Data for analysis >>

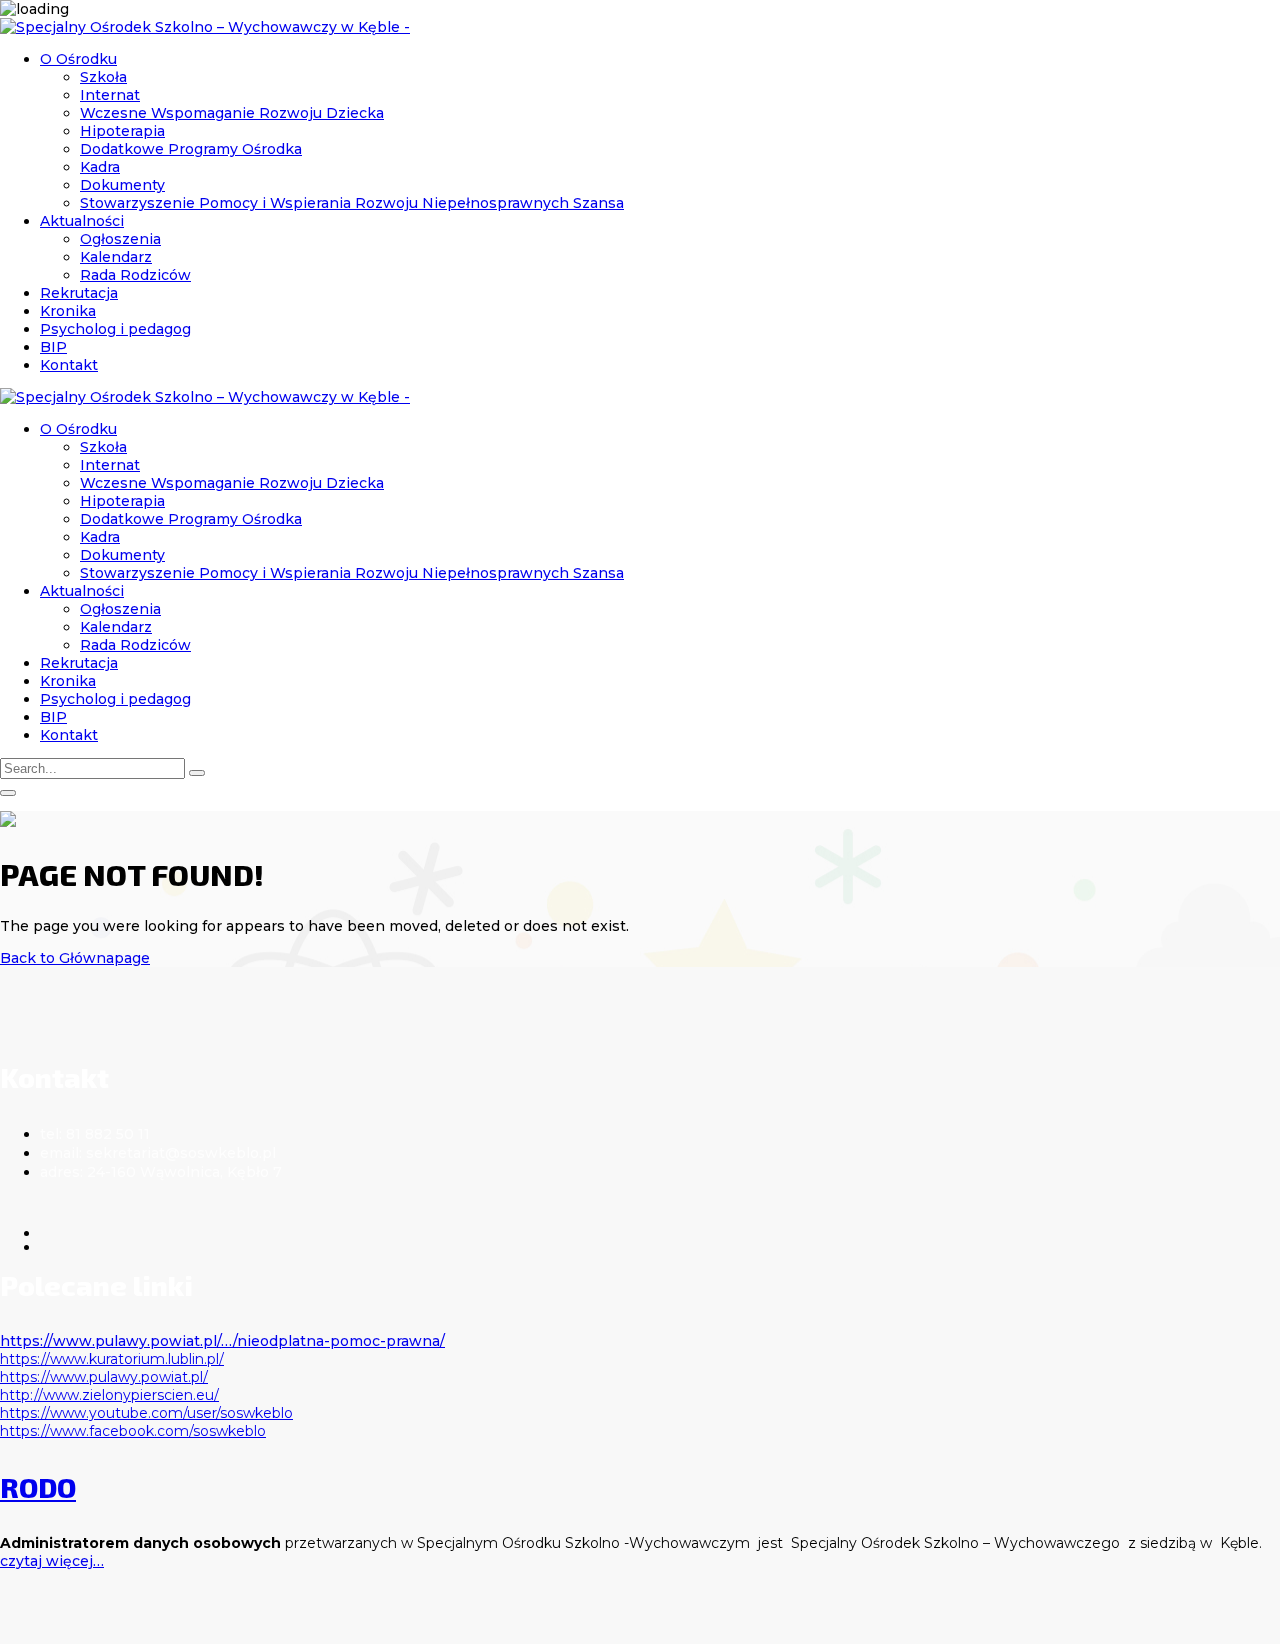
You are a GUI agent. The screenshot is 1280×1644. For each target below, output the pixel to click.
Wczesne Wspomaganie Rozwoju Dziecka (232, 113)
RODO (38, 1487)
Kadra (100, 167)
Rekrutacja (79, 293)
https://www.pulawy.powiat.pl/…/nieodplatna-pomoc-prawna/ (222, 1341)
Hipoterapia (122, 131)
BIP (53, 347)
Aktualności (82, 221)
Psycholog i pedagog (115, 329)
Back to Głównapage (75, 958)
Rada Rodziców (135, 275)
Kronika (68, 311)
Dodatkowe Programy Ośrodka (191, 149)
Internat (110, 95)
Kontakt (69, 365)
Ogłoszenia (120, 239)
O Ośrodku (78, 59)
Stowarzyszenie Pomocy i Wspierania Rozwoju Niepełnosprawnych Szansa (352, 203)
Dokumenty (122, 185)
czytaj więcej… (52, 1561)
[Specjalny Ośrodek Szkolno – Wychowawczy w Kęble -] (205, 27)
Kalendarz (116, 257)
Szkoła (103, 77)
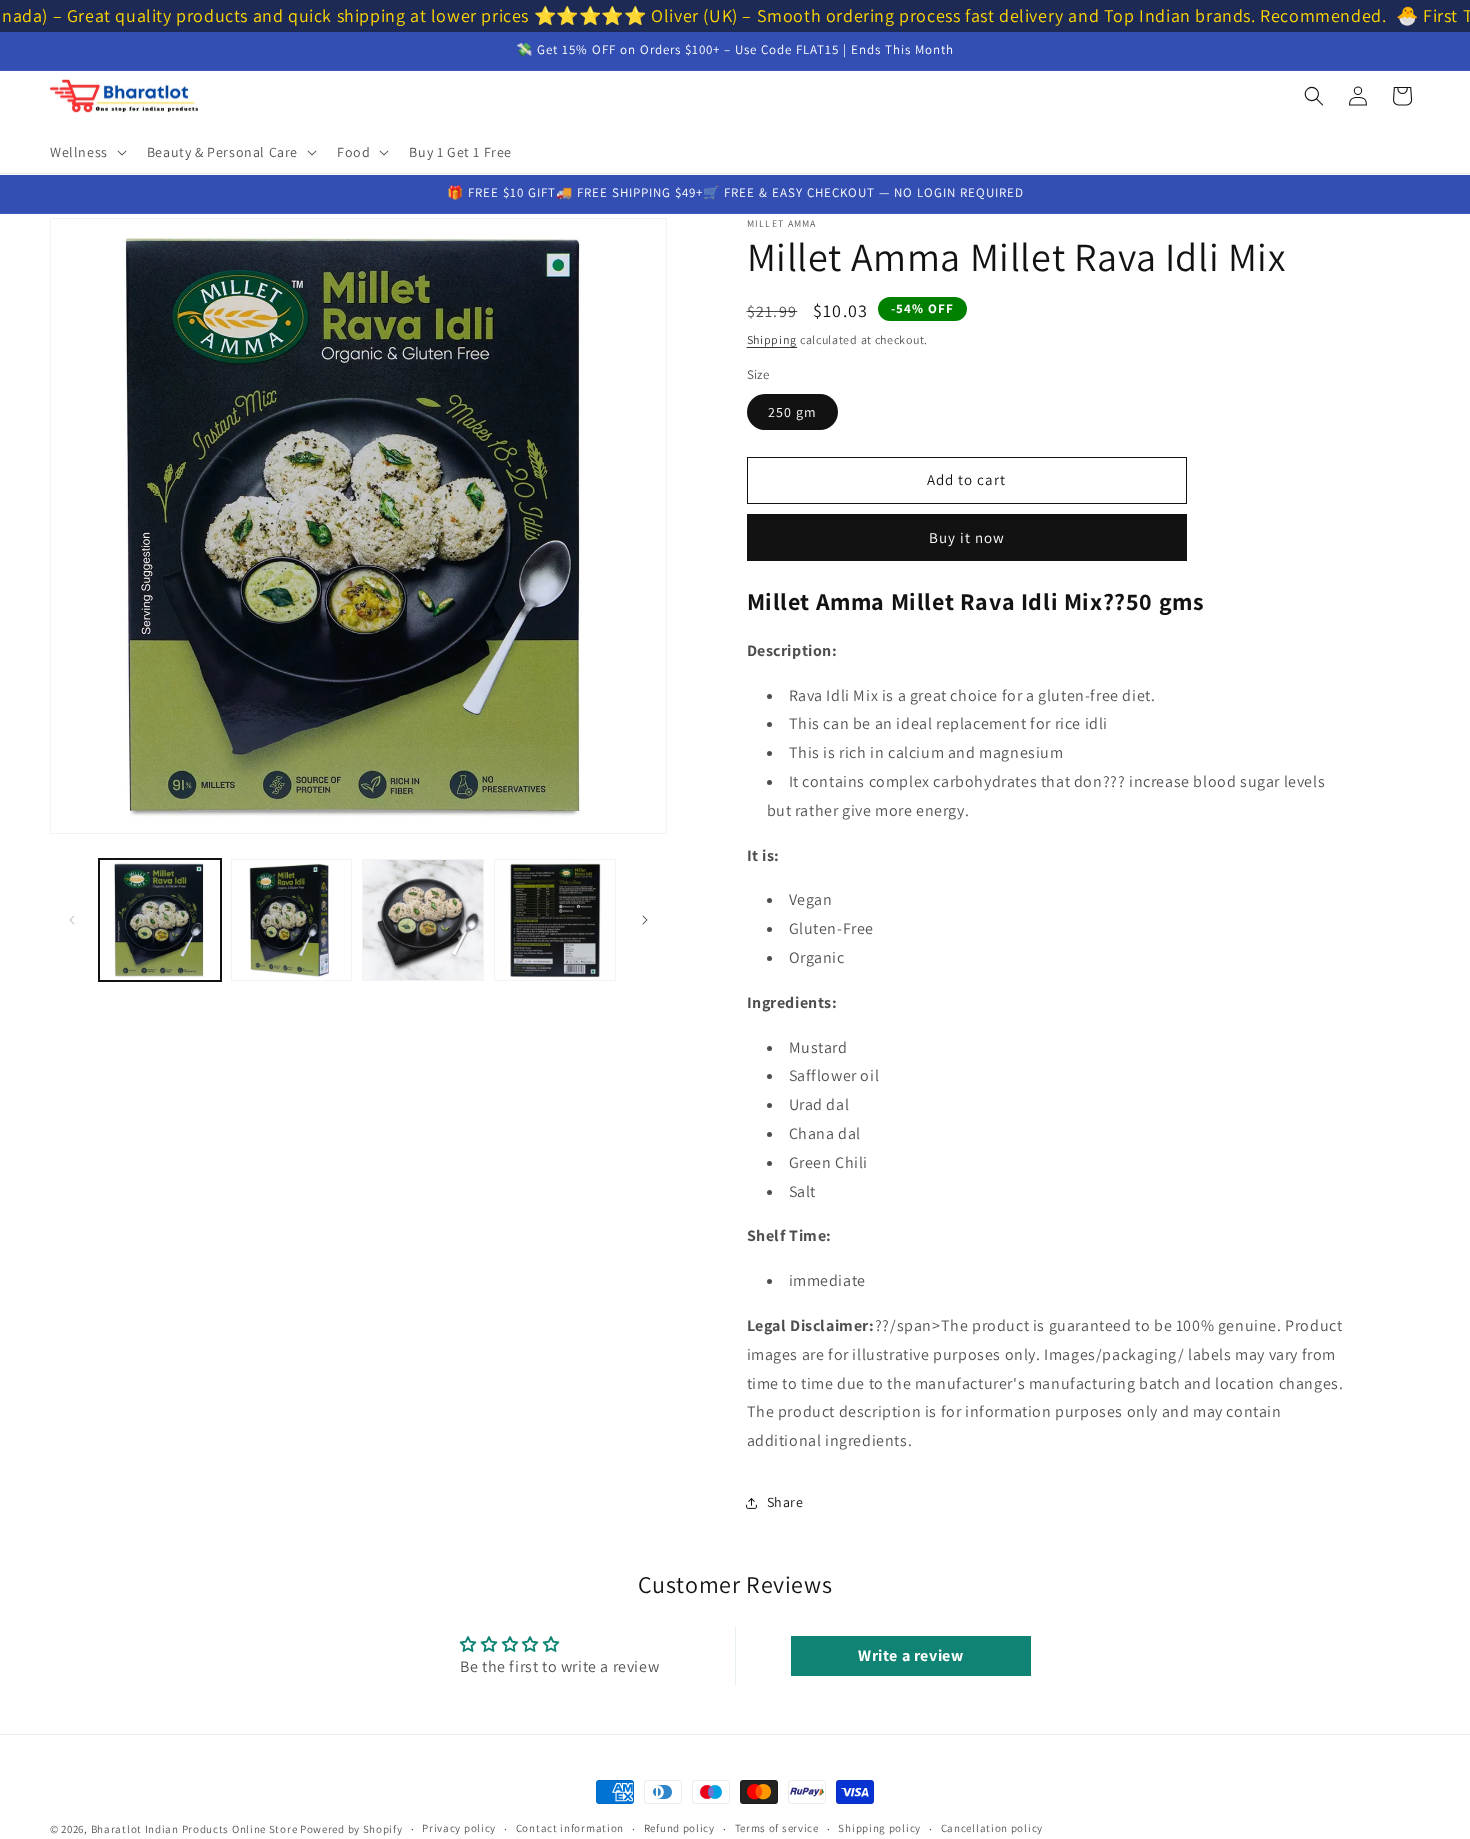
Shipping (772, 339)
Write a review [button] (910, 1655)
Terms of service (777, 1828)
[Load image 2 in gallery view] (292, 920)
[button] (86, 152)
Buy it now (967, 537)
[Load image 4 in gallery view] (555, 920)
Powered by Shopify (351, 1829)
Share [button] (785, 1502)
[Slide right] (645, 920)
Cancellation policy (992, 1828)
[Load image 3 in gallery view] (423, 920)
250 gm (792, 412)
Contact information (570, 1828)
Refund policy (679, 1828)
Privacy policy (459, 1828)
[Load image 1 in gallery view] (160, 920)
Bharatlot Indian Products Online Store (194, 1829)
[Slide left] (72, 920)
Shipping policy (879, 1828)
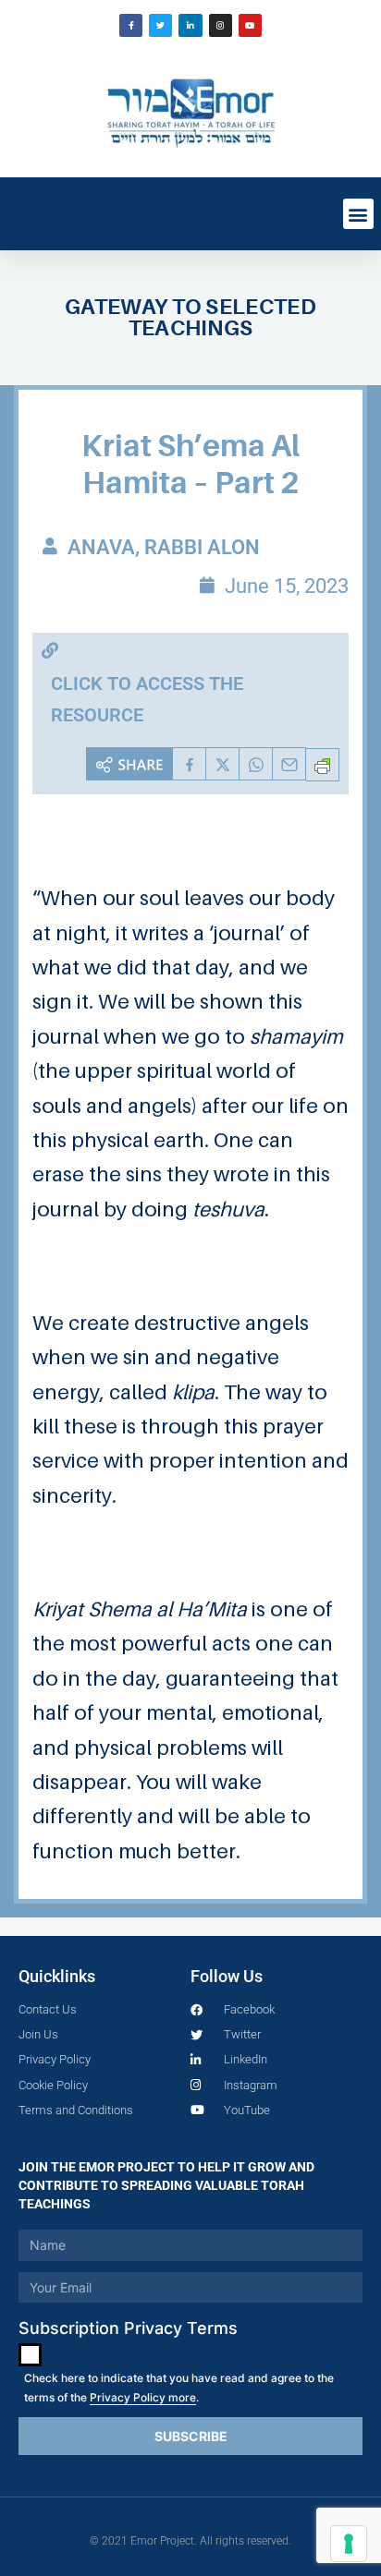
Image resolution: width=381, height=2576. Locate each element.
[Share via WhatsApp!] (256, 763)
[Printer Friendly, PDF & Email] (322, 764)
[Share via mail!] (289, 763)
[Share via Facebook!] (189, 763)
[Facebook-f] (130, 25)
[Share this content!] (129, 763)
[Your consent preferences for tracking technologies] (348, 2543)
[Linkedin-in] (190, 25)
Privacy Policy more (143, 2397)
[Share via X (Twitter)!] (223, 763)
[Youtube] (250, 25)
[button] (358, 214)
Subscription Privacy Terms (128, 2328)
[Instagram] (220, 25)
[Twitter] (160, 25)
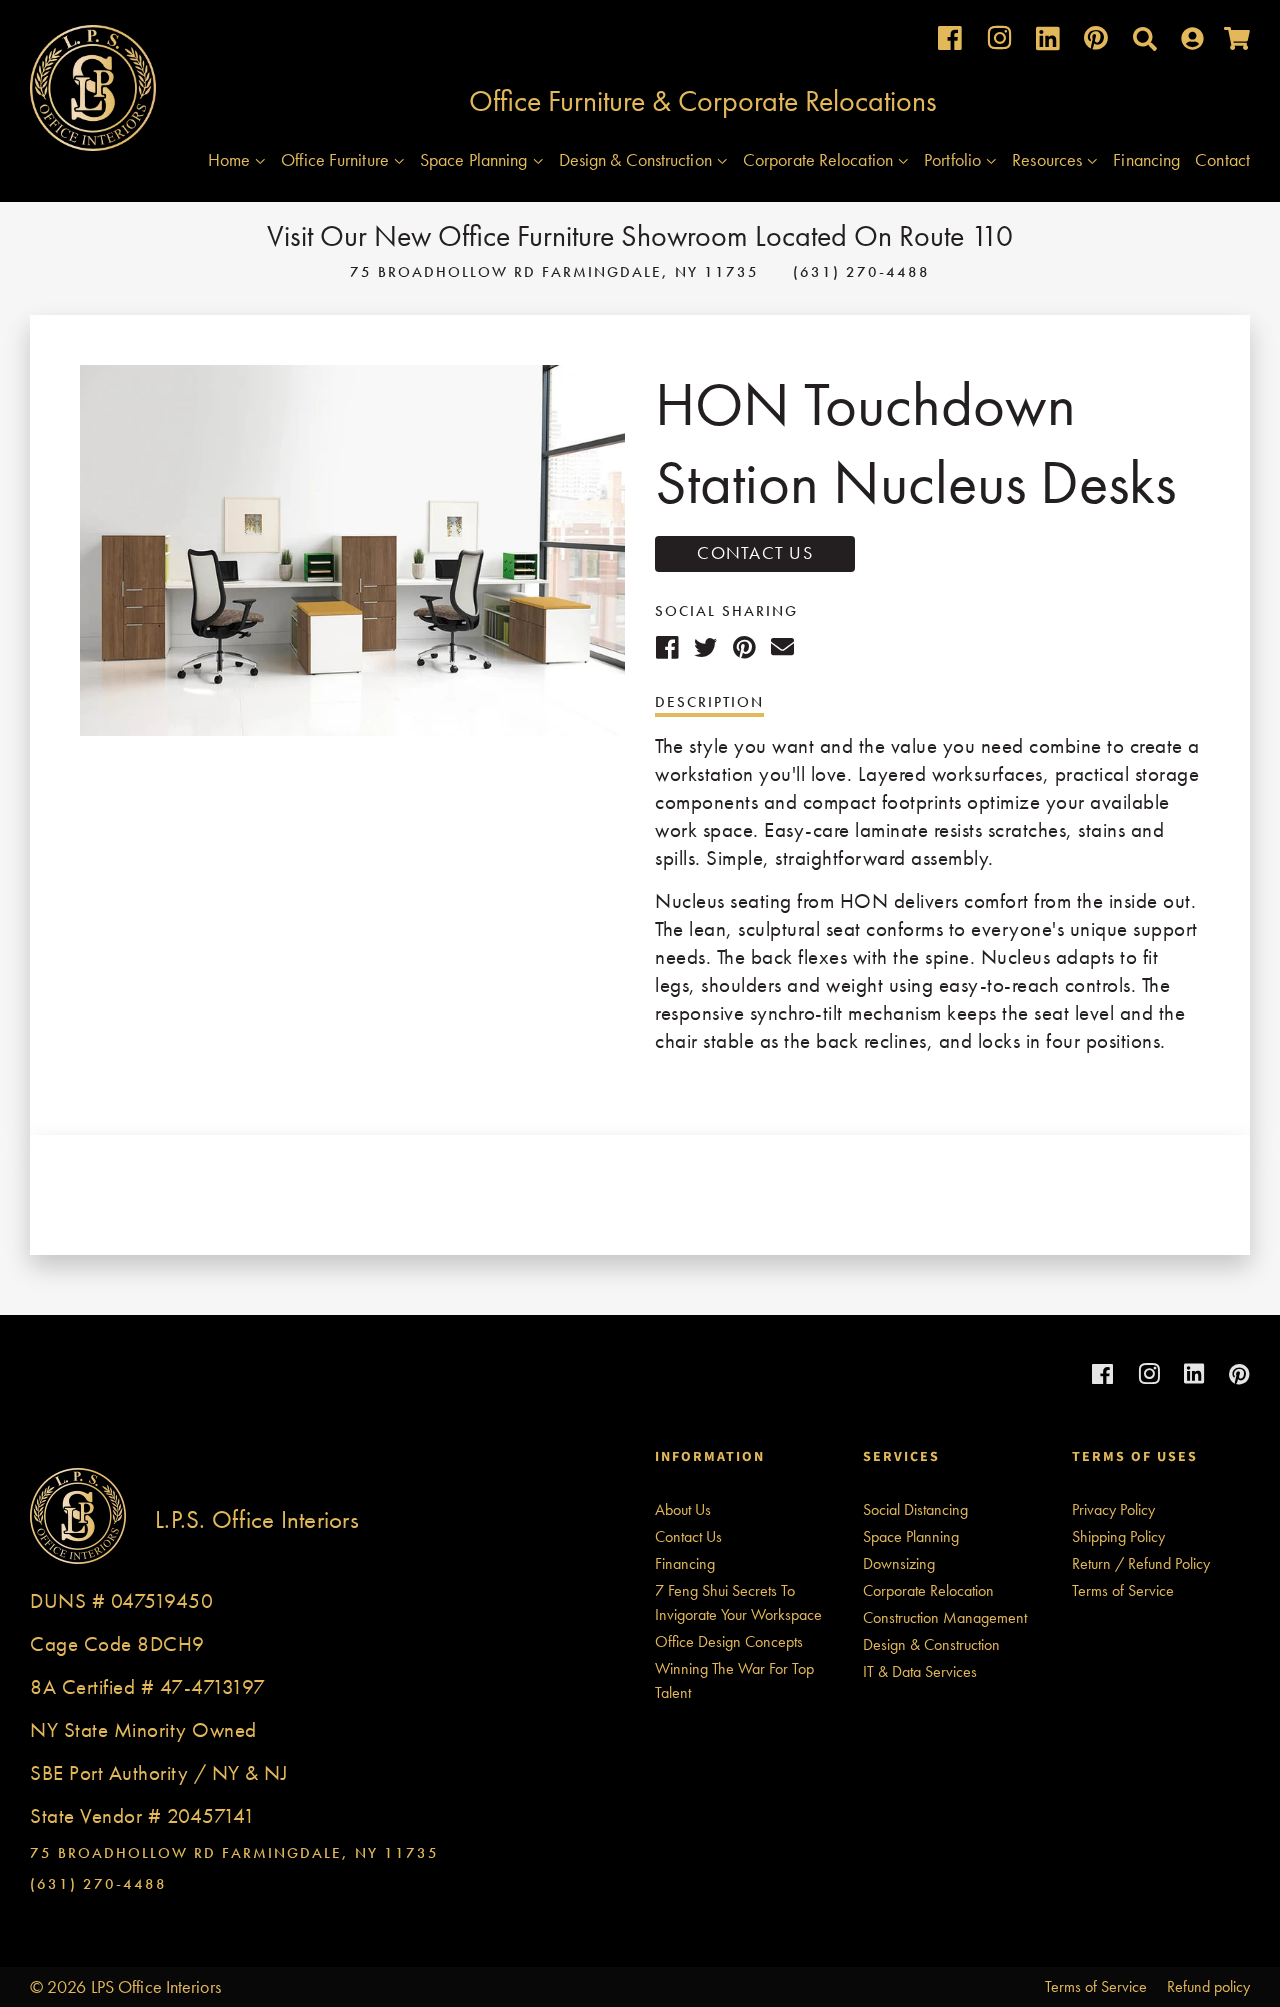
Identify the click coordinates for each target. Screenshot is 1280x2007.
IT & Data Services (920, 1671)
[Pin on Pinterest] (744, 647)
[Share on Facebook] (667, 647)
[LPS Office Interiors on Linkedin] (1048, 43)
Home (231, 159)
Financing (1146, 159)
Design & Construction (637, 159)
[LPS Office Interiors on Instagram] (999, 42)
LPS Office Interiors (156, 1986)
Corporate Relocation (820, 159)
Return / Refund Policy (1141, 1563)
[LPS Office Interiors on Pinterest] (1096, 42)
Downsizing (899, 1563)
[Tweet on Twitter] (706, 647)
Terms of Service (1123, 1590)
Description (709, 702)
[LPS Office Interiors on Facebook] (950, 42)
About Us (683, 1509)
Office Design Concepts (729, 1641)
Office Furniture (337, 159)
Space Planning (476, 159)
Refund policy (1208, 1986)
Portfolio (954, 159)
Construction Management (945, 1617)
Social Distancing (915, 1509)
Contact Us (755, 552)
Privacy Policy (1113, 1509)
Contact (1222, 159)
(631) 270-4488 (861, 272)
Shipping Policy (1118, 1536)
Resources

Action item >> Which lines in the material contain the word "Privacy"? Pull each of them out.

Written solution >>
Privacy policy (459, 1828)
Privacy Policy more (143, 2397)
Subscription Privacy Terms (128, 2328)
Privacy Policy (1113, 1509)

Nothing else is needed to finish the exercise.